## What is being asked
Copy the passage from the Daredevil Droopy text word for word, between "Daredevil Droopy is" and "for the job.", inclusive.

Daredevil Droopy is a 1951 animated cartoon short, one of the few cartoons in which Droopy was paired with the dog Spike.

Plot
When a circus arrives to town, it features its famous attractions, including "The Great Barko and His Famous Acrobatic Dogs". And under the commercial posters, an advertisement stands, titled "Dare Devil Dog Wanted", advertising a job for Barko's new dog-acrobats, under the condition "Must be Fearless!". This attracts both Droopy and Spike's attention to apply for the job.

Satisfied with the reply from the two dogs, Barko decides to put the situation on the competitive basis: "The one that gives me the best performance in strength and daring, gets the job!", to which the dogs agree. During every tryouts – "see Simpson the Strong Man" test of strength, ringing the bell, "Pop the Balloons" shooting, "See a Woman Sawed in Half", "The Flying Human" flight test with a propeller on the head, riding a car through a solid brick wall, "The Sharp Shooter", juggling, riding on a motorcycle through a ring of fire, flying on the trapeze, tightrope-walking, figure skating and "The Human Bullet" shooting out of the cannon – Spike tries to outperform Droopy and sabotage his performances. He fails every time, and gets himself injured a couple of times.

## Information supplied
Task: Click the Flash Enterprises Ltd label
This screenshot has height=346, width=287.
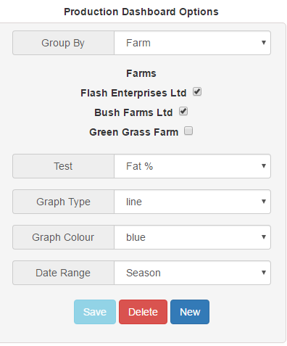Action: point(133,93)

## Answer to the problem
Daredevil Droopy is a 1951 animated cartoon short, one of the few cartoons in which Droopy was paired with the dog Spike.

Plot
When a circus arrives to town, it features its famous attractions, including "The Great Barko and His Famous Acrobatic Dogs". And under the commercial posters, an advertisement stands, titled "Dare Devil Dog Wanted", advertising a job for Barko's new dog-acrobats, under the condition "Must be Fearless!". This attracts both Droopy and Spike's attention to apply for the job.